___ SUPPLIED MATERIAL ___

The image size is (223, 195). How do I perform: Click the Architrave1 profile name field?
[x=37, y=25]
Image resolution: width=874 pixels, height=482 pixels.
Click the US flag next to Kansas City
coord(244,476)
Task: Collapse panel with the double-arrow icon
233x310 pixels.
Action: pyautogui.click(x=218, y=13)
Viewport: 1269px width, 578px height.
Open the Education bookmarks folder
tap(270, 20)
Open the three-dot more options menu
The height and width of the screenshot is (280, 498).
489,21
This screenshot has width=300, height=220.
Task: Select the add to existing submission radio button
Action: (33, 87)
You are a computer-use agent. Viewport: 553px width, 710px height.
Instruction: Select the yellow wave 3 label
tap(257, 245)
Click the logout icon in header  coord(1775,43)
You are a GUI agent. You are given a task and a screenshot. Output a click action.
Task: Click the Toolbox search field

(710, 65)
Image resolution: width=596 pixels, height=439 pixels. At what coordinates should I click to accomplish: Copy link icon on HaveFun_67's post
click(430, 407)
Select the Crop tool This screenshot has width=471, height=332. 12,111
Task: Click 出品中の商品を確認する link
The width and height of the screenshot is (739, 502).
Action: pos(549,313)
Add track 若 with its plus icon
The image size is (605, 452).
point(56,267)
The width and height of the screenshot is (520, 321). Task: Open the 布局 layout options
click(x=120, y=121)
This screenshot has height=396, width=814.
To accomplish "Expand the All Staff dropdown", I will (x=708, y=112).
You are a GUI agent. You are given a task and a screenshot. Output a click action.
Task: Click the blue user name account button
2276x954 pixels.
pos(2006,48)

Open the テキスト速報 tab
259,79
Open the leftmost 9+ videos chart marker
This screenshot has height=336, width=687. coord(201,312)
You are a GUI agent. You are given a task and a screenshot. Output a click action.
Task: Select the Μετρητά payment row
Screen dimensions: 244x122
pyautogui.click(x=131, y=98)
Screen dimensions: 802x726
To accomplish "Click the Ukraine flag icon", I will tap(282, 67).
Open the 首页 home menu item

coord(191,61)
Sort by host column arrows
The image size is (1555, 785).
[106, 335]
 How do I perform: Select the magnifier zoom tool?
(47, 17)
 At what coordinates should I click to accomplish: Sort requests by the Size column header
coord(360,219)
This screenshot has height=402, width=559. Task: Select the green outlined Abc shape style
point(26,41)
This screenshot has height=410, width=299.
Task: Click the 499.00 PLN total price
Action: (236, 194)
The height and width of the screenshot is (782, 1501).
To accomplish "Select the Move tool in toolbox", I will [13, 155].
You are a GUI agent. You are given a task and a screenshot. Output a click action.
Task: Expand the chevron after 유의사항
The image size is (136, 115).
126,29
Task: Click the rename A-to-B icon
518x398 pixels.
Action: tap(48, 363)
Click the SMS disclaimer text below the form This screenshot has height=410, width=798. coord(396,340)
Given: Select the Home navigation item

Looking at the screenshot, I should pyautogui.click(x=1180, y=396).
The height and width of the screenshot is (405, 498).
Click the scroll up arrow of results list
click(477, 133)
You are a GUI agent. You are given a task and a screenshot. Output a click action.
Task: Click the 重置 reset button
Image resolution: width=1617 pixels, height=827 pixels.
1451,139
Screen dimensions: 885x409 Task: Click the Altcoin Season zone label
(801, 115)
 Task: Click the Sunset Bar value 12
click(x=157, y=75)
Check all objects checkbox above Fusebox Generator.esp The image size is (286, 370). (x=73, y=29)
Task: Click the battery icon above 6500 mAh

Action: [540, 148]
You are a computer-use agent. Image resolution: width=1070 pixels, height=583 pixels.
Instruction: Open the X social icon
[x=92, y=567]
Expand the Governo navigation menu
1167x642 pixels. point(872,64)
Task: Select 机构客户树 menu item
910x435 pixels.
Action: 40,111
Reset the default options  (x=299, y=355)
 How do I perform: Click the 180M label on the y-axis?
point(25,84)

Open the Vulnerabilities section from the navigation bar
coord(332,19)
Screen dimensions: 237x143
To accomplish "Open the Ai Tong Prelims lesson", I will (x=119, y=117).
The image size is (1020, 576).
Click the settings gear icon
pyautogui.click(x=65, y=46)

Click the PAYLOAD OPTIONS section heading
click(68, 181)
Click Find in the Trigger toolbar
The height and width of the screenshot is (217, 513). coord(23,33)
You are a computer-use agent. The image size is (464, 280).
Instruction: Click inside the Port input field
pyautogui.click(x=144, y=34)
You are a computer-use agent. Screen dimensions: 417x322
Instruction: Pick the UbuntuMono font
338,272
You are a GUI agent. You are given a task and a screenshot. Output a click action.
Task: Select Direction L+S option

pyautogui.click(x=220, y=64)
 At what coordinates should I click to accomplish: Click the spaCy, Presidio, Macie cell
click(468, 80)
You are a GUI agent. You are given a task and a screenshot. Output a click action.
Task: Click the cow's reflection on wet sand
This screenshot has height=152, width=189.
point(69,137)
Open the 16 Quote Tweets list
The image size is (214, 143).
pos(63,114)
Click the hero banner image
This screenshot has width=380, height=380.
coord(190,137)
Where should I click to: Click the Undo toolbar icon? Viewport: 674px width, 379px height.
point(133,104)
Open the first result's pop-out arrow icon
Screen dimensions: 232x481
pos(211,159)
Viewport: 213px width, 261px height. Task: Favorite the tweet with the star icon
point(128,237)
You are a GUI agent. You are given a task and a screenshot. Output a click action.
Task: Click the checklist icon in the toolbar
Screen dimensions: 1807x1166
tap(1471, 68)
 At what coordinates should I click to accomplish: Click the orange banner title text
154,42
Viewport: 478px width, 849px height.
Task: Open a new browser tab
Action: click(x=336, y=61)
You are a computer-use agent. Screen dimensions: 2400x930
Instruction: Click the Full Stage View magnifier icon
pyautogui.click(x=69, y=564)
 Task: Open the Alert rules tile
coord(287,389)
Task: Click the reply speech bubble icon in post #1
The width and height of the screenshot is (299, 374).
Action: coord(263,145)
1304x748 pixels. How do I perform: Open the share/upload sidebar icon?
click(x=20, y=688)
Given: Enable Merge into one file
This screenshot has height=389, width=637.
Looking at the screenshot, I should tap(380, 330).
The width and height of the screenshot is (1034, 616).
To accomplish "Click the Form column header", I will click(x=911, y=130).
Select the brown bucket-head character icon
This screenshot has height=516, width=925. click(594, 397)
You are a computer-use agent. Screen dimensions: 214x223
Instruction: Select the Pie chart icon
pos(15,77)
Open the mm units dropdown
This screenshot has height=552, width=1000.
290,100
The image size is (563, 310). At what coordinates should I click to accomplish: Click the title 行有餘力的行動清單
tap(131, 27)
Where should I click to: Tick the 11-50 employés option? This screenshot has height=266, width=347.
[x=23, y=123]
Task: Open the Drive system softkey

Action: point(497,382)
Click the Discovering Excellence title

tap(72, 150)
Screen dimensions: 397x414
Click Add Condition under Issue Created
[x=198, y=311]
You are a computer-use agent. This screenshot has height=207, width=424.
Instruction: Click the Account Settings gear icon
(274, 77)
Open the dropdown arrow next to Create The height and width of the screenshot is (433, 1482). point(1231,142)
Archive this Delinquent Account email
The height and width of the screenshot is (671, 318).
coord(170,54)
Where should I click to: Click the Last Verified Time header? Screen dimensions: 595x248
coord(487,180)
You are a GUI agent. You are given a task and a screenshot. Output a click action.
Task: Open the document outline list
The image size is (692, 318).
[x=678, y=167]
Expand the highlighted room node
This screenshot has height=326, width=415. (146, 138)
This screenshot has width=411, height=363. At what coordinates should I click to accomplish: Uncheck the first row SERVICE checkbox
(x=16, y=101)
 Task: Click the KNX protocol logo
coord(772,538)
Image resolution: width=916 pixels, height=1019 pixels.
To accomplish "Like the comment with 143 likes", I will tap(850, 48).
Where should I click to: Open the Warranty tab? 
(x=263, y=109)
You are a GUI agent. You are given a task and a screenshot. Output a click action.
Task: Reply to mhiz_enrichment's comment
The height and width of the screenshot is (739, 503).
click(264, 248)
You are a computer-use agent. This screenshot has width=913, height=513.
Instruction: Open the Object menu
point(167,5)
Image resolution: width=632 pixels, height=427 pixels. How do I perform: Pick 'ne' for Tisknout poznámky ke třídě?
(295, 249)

___

■ TASK OBJECTIVE: Which rows above contain the string "perform" in exactly that case? Pick out each one and copy it in full.

■ THE ANSWER:
The image size is (223, 195). How do I perform: Click the Architrave1 profile name field?
 How do I perform: Select the magnifier zoom tool?
 How do I perform: Click the 180M label on the y-axis?
1304x748 pixels. How do I perform: Open the share/upload sidebar icon?
Image resolution: width=632 pixels, height=427 pixels. How do I perform: Pick 'ne' for Tisknout poznámky ke třídě?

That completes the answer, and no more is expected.